Die deutsche Philosophie, an der das gesamte „Verabschiedungsspektakel“ der letzten Jahrzehnte scheinbar spurlos vorbeigegangen ist, bietet mittlerweile eine hermeneutische Strenge, die einen Sachbezug zu Dingen und Texten wiederherstellt und sich als echte Alternative zu den „Entgegenständlichungsdramen“ theorieschwacher Kulturwissenschaften anbietet. Die Schrift ist hier nur eine mögliche Gegebenheit der Dinge. Nur weil sie für sich stehen, können sie auch angeeignet werden. Das Bewusstsein begegnet den Gegenständen als etwas „Äußerliches“, das ihm gegenübertritt und entgegenwirkt, während das „Hermeneutische“ diese ihre „Äußerlichkeit“ entfaltet, nicht nur als Lebens-, Erkenntnis- und Darstellungsraum, sondern all dies in einem und zugleich.

Re-Disziplinierung

In welche Richtung sich die Geisteswissenschaften auch immer bewegen werden, es gehört wenig Fantasie und Mut dazu, ihr nach all den Wendungen und Drehungen eine Rückbesinnung auf die Tradition vorauszusagen, was eine stärkere Re-Disziplinierung möglicherweise zur Folge haben könnte.
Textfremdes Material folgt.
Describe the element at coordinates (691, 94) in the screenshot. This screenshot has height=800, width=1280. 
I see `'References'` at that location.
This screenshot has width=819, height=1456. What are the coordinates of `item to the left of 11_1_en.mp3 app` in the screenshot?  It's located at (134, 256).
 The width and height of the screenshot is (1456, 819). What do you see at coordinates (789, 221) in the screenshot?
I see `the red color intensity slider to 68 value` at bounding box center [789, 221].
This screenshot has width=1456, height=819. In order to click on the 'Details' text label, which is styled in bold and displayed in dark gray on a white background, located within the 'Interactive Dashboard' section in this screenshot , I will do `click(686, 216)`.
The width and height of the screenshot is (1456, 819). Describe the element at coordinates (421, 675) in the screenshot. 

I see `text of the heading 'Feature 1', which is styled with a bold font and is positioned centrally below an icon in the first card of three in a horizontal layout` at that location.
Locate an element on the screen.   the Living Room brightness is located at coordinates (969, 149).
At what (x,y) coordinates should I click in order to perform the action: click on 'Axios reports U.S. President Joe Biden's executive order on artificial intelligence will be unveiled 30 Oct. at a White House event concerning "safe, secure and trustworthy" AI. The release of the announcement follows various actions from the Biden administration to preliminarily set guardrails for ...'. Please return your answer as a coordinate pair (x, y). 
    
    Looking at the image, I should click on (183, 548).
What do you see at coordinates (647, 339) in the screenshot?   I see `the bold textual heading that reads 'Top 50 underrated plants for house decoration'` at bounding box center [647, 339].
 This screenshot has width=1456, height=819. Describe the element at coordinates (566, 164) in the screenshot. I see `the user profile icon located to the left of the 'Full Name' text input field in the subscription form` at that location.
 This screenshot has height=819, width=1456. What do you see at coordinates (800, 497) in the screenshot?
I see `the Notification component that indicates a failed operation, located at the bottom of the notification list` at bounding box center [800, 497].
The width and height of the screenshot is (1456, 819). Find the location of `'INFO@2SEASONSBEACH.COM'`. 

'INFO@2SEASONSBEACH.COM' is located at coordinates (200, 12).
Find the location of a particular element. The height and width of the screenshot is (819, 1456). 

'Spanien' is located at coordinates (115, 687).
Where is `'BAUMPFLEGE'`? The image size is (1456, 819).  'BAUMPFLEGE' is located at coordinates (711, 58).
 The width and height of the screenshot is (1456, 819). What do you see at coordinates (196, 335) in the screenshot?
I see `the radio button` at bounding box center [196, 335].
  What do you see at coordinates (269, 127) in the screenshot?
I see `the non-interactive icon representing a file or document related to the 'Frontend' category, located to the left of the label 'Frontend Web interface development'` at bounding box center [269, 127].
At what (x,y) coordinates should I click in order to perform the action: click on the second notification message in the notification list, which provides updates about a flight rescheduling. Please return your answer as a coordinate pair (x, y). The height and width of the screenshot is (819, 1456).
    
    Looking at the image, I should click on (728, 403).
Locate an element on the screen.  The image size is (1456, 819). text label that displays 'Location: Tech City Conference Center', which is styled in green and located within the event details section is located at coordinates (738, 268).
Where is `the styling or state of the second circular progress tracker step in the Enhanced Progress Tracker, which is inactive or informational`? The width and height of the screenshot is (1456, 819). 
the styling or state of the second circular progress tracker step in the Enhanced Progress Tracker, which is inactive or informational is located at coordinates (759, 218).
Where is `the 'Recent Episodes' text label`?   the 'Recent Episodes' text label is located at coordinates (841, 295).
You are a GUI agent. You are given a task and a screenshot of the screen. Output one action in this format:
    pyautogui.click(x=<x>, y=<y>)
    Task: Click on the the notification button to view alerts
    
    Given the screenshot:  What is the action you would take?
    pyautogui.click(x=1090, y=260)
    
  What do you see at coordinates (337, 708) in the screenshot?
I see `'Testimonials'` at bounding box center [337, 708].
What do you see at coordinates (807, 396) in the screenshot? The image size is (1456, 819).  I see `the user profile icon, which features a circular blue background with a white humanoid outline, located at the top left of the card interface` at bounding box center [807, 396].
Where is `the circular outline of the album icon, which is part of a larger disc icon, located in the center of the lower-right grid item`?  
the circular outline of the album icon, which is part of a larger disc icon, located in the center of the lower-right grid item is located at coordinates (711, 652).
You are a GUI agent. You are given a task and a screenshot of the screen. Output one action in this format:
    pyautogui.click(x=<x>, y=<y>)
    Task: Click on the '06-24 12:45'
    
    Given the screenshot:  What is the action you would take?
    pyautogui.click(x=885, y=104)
Dass nach Ideologiekritik und Formalismus, Dekonstruktion und Medienarchäologie eine Zeitschrift für Ideengeschichte wieder möglich ist, die quer zu allen Theoriemoden, Stilen und Verschiebungen in Richtung „Technik und materieller Repräsentationsformen“ nach „anthropologischen Tiefenstrukturen“, „Linien des Ideenverkehrs“ und der „sozialen und kulturellen Wirkmächtigkeit von Ideen“ fragen will, liegt damit voll im „neokonservativen“ Geist der Zeit. Angesichts der vielen heißen Luft, die vor allem Medien- und Kulturwissenschaften in den letzten Jahren ventiliert haben, eine vielleicht nicht ganz unerfreuliche Nachricht.